Wednesday, September 7, 2016

Song of the Day #335 - Bon Iver - 22 (OVER S∞∞N) [Bob Moose Extended Cab Version]

There I find you marked in constellation

https://www.youtube.com/watch?v=ISCEilPMNak

Song of the Day is finally back! And, with any sort of luck, we'll be on a fairly regular schedule for the next few months! Hooray, hooray! To kick things off, we're going to start with something fairly new for the blog, genre-wise. Actually, it feels like something fairly new for music in general, genre-wise. I've never really been a huge Bon Iver fan, I'll admit. His rise to indie rock godhood didn't much overlap with my own love with the genre, which was based more in AnCo-style bangers than depressing music recorded alone in the woods. And sure I loved his work with Kanye, but not even that and a 9.5 from Pitchfork (I have always been forthcoming in how, to a pathetic extent, things like this affect me lol) could get me too invested.

But I started hearing some talk about how his new music was moving in a more electronic direction, heavily sample based, lots of vocal distortions... alienating some fans... I saw the bizarre witch housey unicode titles... and I tried to piece these clues together, with my vague memory of hearing the albums, and the points of intimate familiarity e.g. at the start of Kanye's "Lost in the World", tried really hard to imagine what this music might sound like. I arrived at something like... "creamy Gas-style beautiful music essence a positive version of Burial vocals". It wasn't like I could actually imagine it. It was just a vague sense of "it might be like this". Unsure why I focused so much on trying to predict it when I could just hear it.

And then I did! And oh wow! It actually was what I was predicting! And I realized, in that first instant, not just predicting, but actively hoping for! It really did have that "positive drone" style looping base, which I really do believe is a "good end" to music, something where, as we explore the specific psychology of what makes something sound beautiful, and can dive further in to capturing the exact essence of that, extracting it and constructing new sounds entirely out of it, perhaps using intelligent computers to assist us if you want a real futuristic bend.

And it did indeed have his vocals slathered with echoey Burial harmonies and intercut with hauntingly brief samples, pitched way up to alien distance and yet so familiar. But they were positive vocals, warm and happy! The repeating "two, two" might seem a little creepy and BoC-numerological, but it's so easily cast as a mantra, you can feel the effectiveness it has on Justin himself. The brief excerpts of Mahalia Jackson's legendary performance at the Million Man March are long enough to be recognizable, but short enough that the energy you know it encapsulates can be applied to any situation. Like the great vulnerable human triumph in recognizing that "it might be over soon", whispered in from an unknown source, almost Disney-like in its familiarity but distinctly unreal. The voice, one might think, of one's own personal guardian angel.

Apparently it was a voice that came to him during a time of intense anxiety. It is a feeling not of instant resolution, not some revelation that could 180 all your fears, not anything that would invalidate or diminish those feelings.
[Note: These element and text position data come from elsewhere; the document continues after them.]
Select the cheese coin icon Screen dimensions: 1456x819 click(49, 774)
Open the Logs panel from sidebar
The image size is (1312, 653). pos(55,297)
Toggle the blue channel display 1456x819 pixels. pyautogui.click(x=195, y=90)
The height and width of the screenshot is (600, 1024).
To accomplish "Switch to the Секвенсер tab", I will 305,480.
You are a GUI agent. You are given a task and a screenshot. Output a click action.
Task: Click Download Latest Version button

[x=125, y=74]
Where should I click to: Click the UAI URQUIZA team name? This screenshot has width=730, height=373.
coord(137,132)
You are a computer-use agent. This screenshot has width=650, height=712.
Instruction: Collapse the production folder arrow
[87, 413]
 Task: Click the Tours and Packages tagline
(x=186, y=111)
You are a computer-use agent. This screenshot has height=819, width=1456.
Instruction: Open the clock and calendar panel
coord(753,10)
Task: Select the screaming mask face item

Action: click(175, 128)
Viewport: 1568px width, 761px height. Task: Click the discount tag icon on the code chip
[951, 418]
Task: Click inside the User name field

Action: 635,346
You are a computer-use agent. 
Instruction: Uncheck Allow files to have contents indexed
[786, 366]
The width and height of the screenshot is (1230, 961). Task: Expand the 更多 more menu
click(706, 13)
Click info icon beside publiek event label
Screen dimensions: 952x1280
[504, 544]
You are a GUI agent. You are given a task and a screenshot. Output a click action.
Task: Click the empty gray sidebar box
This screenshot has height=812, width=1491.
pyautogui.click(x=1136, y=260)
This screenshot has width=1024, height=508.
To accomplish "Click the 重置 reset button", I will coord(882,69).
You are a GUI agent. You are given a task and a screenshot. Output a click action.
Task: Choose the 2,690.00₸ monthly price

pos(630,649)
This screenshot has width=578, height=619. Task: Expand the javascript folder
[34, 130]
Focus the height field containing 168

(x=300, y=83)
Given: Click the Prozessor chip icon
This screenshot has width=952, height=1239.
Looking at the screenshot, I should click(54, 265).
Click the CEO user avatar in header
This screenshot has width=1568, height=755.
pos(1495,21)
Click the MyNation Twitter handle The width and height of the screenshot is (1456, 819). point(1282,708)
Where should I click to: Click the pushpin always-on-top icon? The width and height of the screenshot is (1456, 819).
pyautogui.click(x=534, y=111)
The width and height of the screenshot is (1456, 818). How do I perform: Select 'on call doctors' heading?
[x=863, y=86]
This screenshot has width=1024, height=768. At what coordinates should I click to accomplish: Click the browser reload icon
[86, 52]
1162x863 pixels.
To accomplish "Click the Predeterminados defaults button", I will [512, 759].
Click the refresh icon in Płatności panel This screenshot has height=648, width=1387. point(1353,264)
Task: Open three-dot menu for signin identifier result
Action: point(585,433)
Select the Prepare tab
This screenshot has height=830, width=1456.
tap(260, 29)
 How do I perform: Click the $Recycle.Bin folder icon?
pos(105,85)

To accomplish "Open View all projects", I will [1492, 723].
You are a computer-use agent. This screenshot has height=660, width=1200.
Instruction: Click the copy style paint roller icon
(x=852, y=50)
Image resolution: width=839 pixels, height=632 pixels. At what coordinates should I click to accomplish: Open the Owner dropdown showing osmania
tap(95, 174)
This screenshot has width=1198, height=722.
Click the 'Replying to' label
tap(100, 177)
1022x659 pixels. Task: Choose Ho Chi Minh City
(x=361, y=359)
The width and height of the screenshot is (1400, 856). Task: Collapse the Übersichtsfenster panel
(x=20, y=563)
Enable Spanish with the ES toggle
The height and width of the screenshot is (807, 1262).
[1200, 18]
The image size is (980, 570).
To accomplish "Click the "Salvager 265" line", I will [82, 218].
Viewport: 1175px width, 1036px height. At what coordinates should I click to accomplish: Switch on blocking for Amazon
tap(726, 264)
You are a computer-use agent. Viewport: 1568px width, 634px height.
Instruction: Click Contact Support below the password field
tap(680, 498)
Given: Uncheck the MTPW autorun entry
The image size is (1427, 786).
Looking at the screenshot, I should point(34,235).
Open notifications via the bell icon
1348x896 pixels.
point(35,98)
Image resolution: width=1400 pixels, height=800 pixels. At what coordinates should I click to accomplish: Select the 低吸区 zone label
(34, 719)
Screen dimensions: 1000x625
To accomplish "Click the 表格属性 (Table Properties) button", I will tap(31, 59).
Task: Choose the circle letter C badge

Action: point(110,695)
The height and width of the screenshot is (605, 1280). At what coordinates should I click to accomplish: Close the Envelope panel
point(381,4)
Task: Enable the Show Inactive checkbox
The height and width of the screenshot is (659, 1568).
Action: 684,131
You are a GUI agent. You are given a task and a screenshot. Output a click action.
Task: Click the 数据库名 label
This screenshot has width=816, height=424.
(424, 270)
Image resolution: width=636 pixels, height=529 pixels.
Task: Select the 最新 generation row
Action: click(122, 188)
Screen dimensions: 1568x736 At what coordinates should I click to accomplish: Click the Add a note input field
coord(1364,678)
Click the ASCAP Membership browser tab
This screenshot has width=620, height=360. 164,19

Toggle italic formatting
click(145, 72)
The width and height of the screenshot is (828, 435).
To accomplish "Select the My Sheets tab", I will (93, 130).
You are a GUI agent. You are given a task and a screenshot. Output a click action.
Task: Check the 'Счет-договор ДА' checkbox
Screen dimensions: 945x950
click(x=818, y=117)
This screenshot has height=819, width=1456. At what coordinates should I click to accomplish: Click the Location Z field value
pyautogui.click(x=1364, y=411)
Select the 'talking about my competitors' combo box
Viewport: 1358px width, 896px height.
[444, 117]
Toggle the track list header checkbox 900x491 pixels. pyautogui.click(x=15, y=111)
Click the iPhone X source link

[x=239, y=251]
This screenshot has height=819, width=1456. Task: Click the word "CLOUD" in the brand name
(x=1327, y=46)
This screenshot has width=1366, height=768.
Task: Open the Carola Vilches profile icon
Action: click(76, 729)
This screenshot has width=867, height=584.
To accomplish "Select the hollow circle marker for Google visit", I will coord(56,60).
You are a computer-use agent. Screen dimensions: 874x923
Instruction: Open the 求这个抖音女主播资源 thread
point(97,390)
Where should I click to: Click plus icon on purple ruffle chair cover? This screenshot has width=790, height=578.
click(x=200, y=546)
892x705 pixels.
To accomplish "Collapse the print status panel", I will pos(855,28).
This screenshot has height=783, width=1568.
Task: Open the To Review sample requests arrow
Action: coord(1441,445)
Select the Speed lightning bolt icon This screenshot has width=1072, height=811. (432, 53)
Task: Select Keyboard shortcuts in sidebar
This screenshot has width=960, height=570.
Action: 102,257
If you just discard your anxieties like unwanted refuse, there's nothing that can be learned from them, they truly become just a waste. They must have come to you for a reason, but that doesn't mean they'll always be there. And that's the real feeling this song conveys, that light at the end of the tunnel, a little dim, a little uncertain, but something. It's a really beautiful feeling. His lyrics are Panda Bear-oblique with even extra mysterious poeticism, but when he hits that "you're goddamn right", this wonderful emotion makes the preceding story immediately clear.

Oh and there's so much other stuff, too! Despite this electronic sampley base, there's such a reverence for acoustics, for the subtleties of the voice and instrumentation. Just listen to that SAXOFON... there's almost a Dean Blunt sort of reverence/distance, where he's presenting the very "idea" of a saxophone, one that is so "standard" that it almost feels cliche, and you feel all your memories of saxophones, from Bill Clinton to Midnight City rush back in a wonderful nostalgic way. This is another major "positive drone" appeal, these sort of nostalgic associations with an isolated sound. And it's just such a wonderful emergence from all the loops and samples, this single unbroken phrase, feeling like proof of the truth of all the feelings within it, of the ability to rise above and create.

This all goes double for the outro, which is, to my understanding, "classic" Bon Iver. It's almost cheeky, isn't it? Like, "hey, I can still do this too"? But it's wonderful, it's the end of the tunnel opening up to sunrise over a beautiful mountainous plain. I think I can see what the big deal with this guy is hahaha. Yeah, I'm pretty excited for this one. We'll probably talk about the other two singles on here in the near future. I think there's a leak of the whole album but it's lo-qual so we'll stay patient. I'm feeling it... this is gonna be the a p4k 9.5+... no, no, I'm just gonna say it: this could be our next p4k 10!